If I wrote it the way he said it: Dey sell Ah-fricahn people he-ah. I tell dem dat. We are not slaves! Dey tink we are. No! Dis time is past.
For miles around us, the slopes glittered with four feet of fresh powder. It was peak season, early February, and skiers had the place bustling. I was midway through a weeklong exploration of the heart of ski country: Summit and Eagle counties in Colorado, which rank 1 and 2 in the nation as skier destinations when the local resorts are added up - famous Vail, Beaver Creek, Breckenridge and more. The Africans looked startlingly black against all the whiteness.
When I told him something like, "Dabo, your tale is incredible, how you got from a thatched village guarded by crocodiles to a job vacuuming the Hilton in this land of designer snow and $48 lift tickets," he thought I'd doubted his word, and he drew himself up in his chest and insisted, "I am Mandingo!" Translation: As a member of that tribal group, his word can be counted on.

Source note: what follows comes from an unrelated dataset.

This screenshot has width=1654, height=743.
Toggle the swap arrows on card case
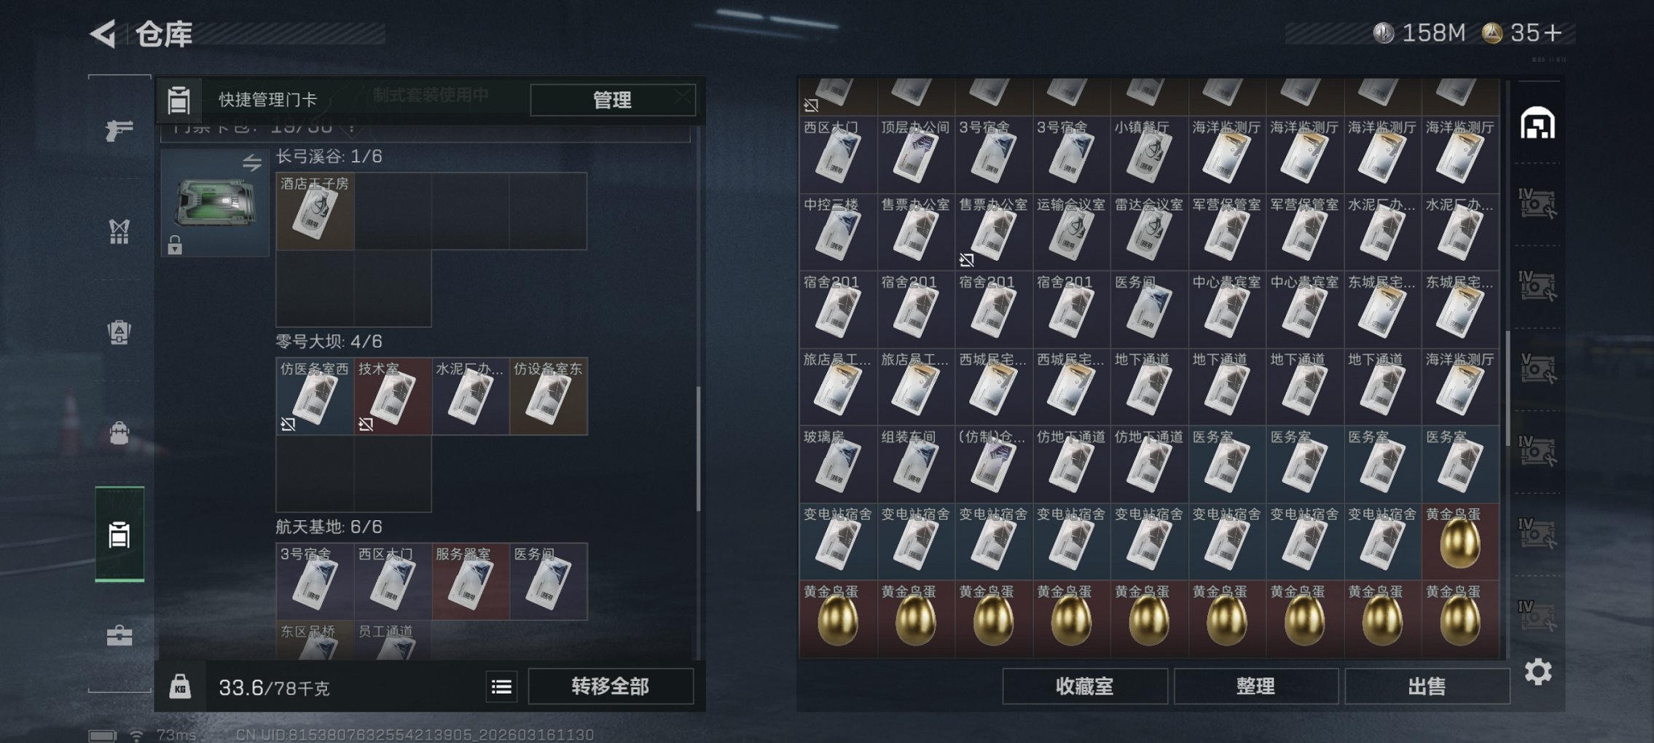[x=252, y=162]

Dabo went on explaining how it is to wake up in the working class of Summit County. Only the details vary; all sorts of people came a long way to earn treadmill wages here and get tucked away in the trailer-park ghettos or low-income apartments or behind some pretty mountain, where their problems are mostly invisible to the skiers and vacation-homesteaders.
Item from the Rocky Mountain News: "An Eastern family recently paid $5.6 million for a vacation house at the base of Vail Mountain. They plan to demolish it and replace it with another ski-in, ski-out trophy home."

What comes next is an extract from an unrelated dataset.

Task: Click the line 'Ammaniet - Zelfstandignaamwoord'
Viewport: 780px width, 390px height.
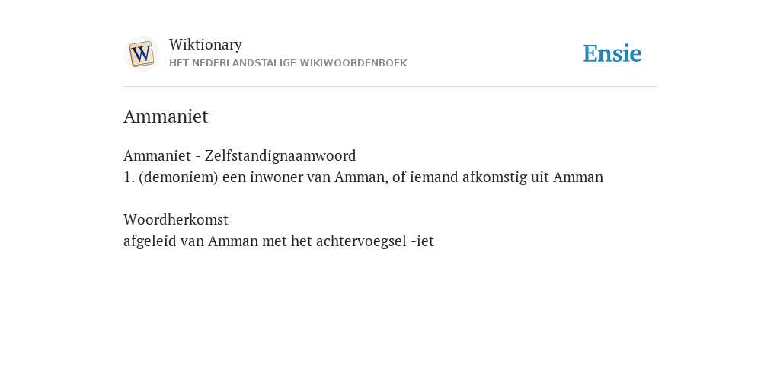Action: click(240, 155)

Simultaneously, the Associated Press reports that 39 of Vail's 48 cops and firefighters can't afford to live in the town. At any given moment during ski season in the two counties, 2,000-3,000 jobs stand vacant because there aren't enough workers willing to accept the terms. It's the opposite of unemployment: The counties are 6 percent to 9 percent unstaffed.

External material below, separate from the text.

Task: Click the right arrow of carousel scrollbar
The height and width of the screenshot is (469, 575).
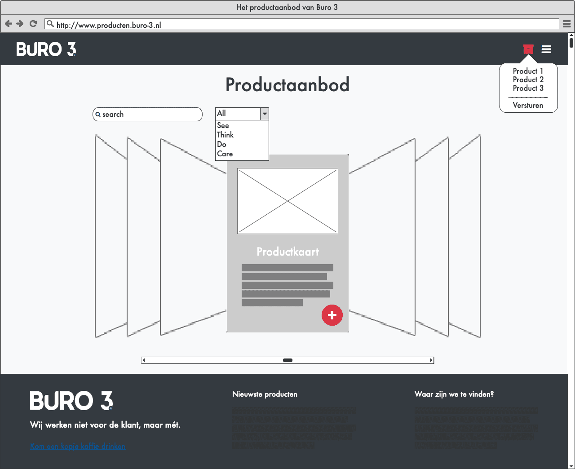Action: (431, 360)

The irony defines ski country around the West now. But here it seems especially sharp. Geraldine Portillo, from a poor family in southern Colorado, says she first got hired to clean rooms in ski country when she was 12 years old. Now 31, and attached to one cigarette after another, supporting herself cleaning rooms at the Club Med of the Copper Mountain ski resort, she says, "I never really had any childhood."
Also bitter is Patti Stoddard, 34, who, after four years working by the hour around here, gave up a shack-like trailer where everything was broken and began the ski season living in a tent in the national forest with her three children, including 7-month-old Gabriel. "Nobody gave a damn," she says.
Sister Annette Carrica, of the Ohio-based Sisters of Charity, spent six years on the altiplano of Peru, trying to help the Quechua Indians; now she is on a mission in ski country, trying to foster a sense of community in immigrants from Latin America. "Here," she says, "it's a lot harder to do things."
The story could be cast through the eyes of recent arrival Salvador Sebastian, who came from Mexico because he heard of opportunity here. Now that he's working here, Salvador sees that his situation is el mismo, about the same as in Mexico.
But it is the Africans who most clearly represent how ski country is beginning to resemble the Third World. There are at least 20 Africans who've been imported to Summit County jobs through the same pipeline. I saw that many in low-income apartments, where they were living with almost no furniture, sitting on the floor to have dinner, sleeping on the floor at least two to a bedroom. One African said maybe there are 40 here.
They come from hot countries in West Africa - Mali, Senegal, Cameroon, Mauritania and Ghana - and they speak their original tribal languages, plus a fair amount of French, the language of the old colonizers. For the most part they lack English and they entirely lack Spanish - the emerging language of ski-country workers. So the Africans seem doubly isolated here.